> [Aufgaben]
1: Wann und wo fand laut dem Text zum geplanten Gesundheitszentrum die erste öffentliche Veranstaltung statt?
2: Zähl alle Gründe auf, aus denen die Menschen laut dem Text zum geplanten Gesundheitszentrum das Zentrum aufsuchen sollen.
3: Ändere im Text zum geplanten Gesundheitszentrum den Abschnitt von "Vorbeugen statt behandeln" bis "Rollbergviertel errichtet werden.": Schreib ihn vollständig ab und setz dabei "Keime" anstelle von "Bakterien" ein.

> [Gegebener Text]
+ + + + + + +

Vorbeugen statt behandeln

Gesundheitszentren als Orte des Umdenkens im Gesundheitswesen

Nicht nur Bakterien und Viren machen krank, sondern auch die sozialen Verhältnisse, in denen wir leben. Um hier etwas zu ändern, will das »Gesundheitskollektiv Berlin« ein »Kiez-Gesundheits-Zentrum« in Neukölln gründen. Der Standort soll auf dem Gelände der ehemaligen Kindl-Brauerei im Rollbergviertel errichtet werden.

Armut macht Krank
Armut macht krank.                                                                                                                                              Foto fh:

Auf einer ersten öffentlichen Veranstaltung am 26. April in der Rütli-Schule haben die Initiatoren ihre Ideen und Ansprüche vorgestellt.
»Neukölln hat das Image eines Stadtteils in Aufwertung. Vergessen wird dabei aber, dass der Norden zu den ärmsten Bezirken der Stadt gehört mit Kinderarmut und hohen Zahlen von Transferleistungsempfängern«, beschrieb Henrik Lebuhn, Stadtsoziologe an der HU Berlin, die Situation im Bezirk. Steigende Mieten vereinnahmen einen immer höheren Anteil des Einkommens. Umziehen geht nicht, weil preiswerte Wohnungen fehlen. Die Rettung ist dann häufig eine Überbelegung der Wohnung. Solche prekären Lebensumstände aber machen krank. Hinzu komme, sagte er, dass besonders Menschen aus den ärmeren Bevölkerungsschichten gar nicht wissen, wie sie eine bessere Gesundheitsversorgung erhalten können. Das habe zur Folge, dass in Deutschland ein Unterschied in der Lebenserwartung zwischen den reichsten und den ärmsten Bevölkerungsgruppen von etwa zehn Jahren bestehe.Hier will das Gesundheitskollektiv einhaken und gezielt benachtei­ligte Stadtteile unterstützen.
Dabei soll es nicht ausschließlich darum gehen, eine sehr gute medizinische Versorgung im Krankheitsfall anzubieten, die allen Menschen gleichermaßen zugänglich ist – unabhängig davon, ob sie privat, gesetzlich oder auch gar nicht versichert sind. Vorbeugung vor Krankheiten spielt eine ebenso wichtige Rolle. Ein Aspekt, der nach Meinung des Kollektivs in der herkömmlichen Medizin vernachläs­sigt wird. Da der Arzt als Unternehmer agiert, der sich jeden Handschlag bezahlen lässt, kann er naturgemäß an Prävention kein Interesse haben. Ein wichtiges Anliegen ist es ebenfalls, die Menschen im Stadtteil durch politische und soziale Arbeit zu unterstützen und damit langfristig die gesellschaftlichen Verhältnisse zu ändern. Das Zentrum soll ein selbstverständlicher Teil des Bezirks werden, zu dem die Menschen hingehen, um die Behandlungsangebote aufzusuchen, aber auch um Rechtsberatung zu erhalten oder um sich an politischen Projekten des Zentrums zu beteiligen.
Die rund 20 Mitglieder des Kollektivs kommen deshalb auch aus den verschiedensten sozialen und medizinischen Berufen. Anders als im hie­rarchisch strukturierten Gesundheitswesen haben sie den Anspruch, dass alle Berufsgruppen gleichberechtigt im Team entscheiden. Auch die Menschen aus dem Stadtteil sollen in die Entscheidungsprozesse einbezogen werden und das Projekt mitgestalten.
Allerdings steht der Schritt von der Theorie zur Praxis noch bevor. Noch sind viele offene Fragen zu klären, wozu diese Veranstaltung beitragen sollte.

+ + + + + + +

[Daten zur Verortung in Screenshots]

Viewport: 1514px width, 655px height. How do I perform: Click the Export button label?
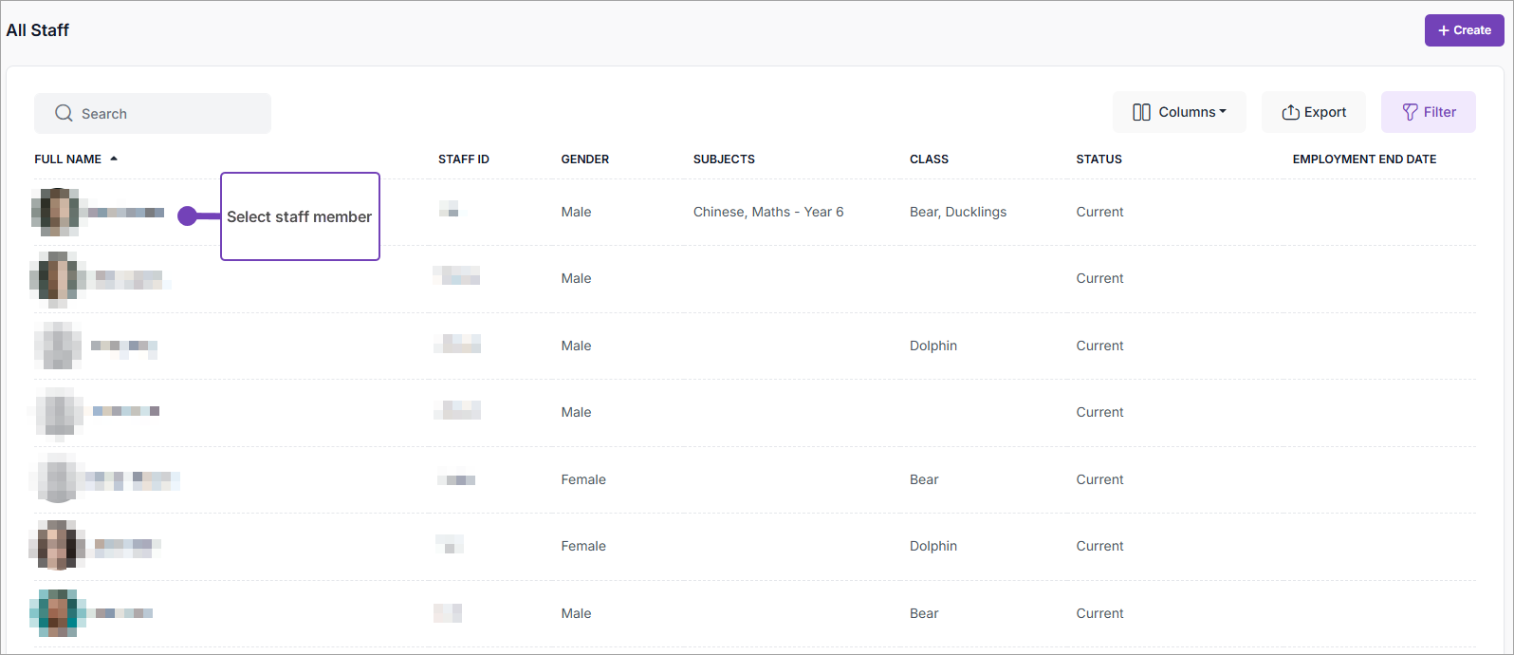point(1324,112)
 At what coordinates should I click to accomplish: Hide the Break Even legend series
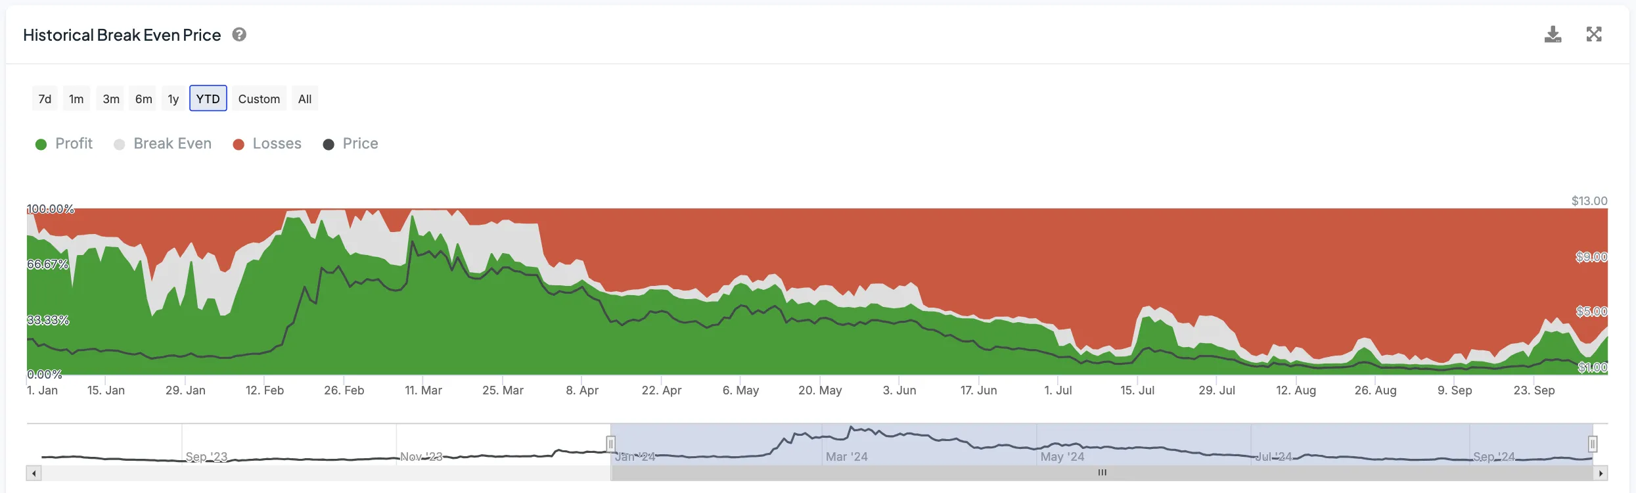click(162, 144)
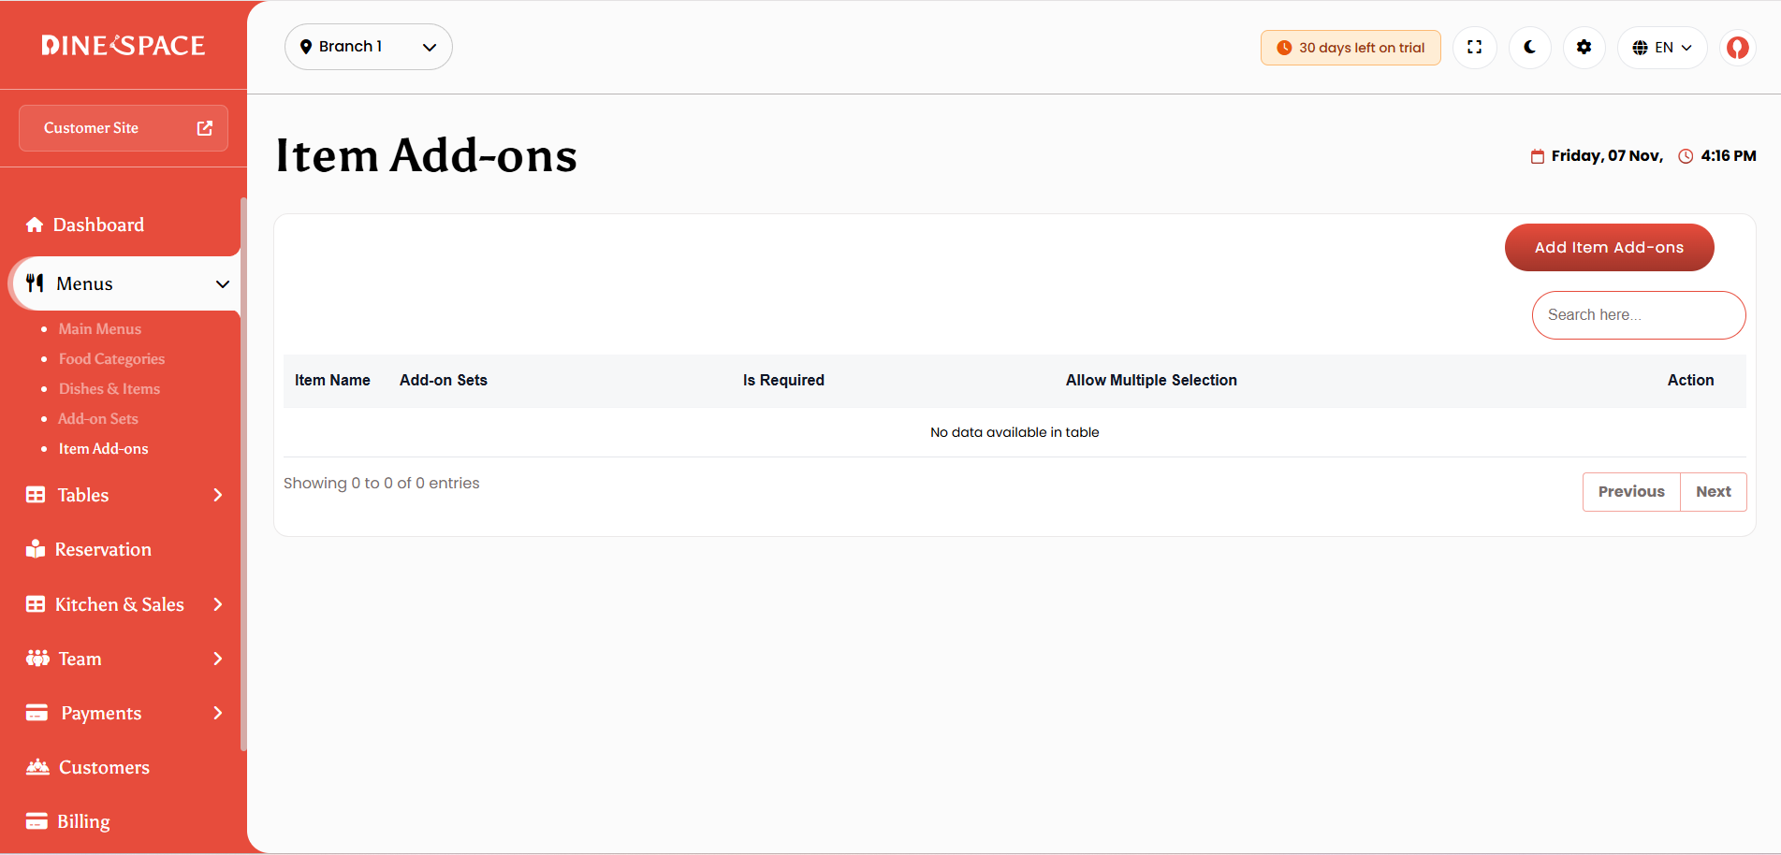Click the Dashboard home icon
The image size is (1781, 855).
point(35,225)
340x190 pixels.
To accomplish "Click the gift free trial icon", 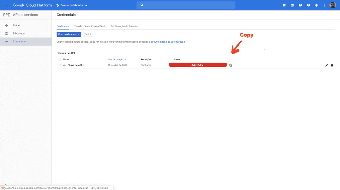I will click(x=284, y=5).
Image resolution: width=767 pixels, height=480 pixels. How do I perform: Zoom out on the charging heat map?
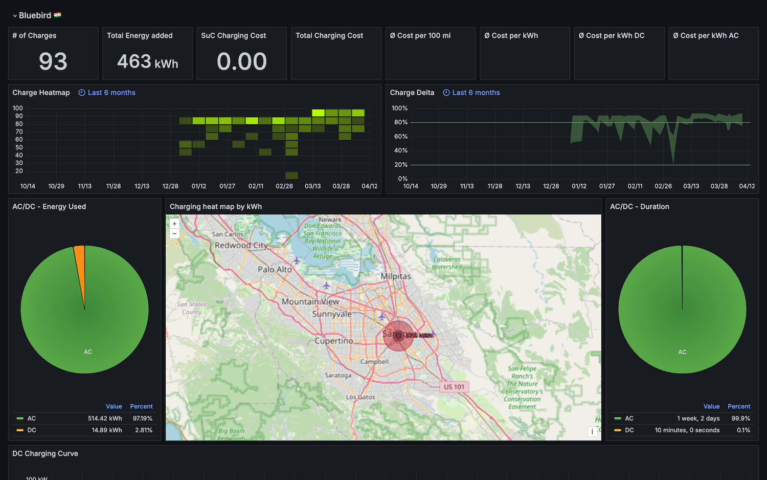(x=174, y=233)
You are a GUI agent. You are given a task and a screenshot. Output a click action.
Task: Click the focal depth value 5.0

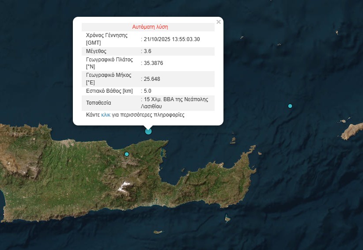pyautogui.click(x=147, y=91)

+ + + + + + +

> [Lösungen]
1: Am 26. April in der Rütli-Schule.

2:
- um die Behandlungsangebote aufzusuchen
- um Rechtsberatung zu erhalten
- um sich an politischen Projekten des Zentrums zu beteiligen

3:
Vorbeugen statt behandeln

Gesundheitszentren als Orte des Umdenkens im Gesundheitswesen

Nicht nur Keime und Viren machen krank, sondern auch die sozialen Verhältnisse, in denen wir leben. Um hier etwas zu ändern, will das »Gesundheitskollektiv Berlin« ein »Kiez-Gesundheits-Zentrum« in Neukölln gründen. Der Standort soll auf dem Gelände der ehemaligen Kindl-Brauerei im Rollbergviertel errichtet werden.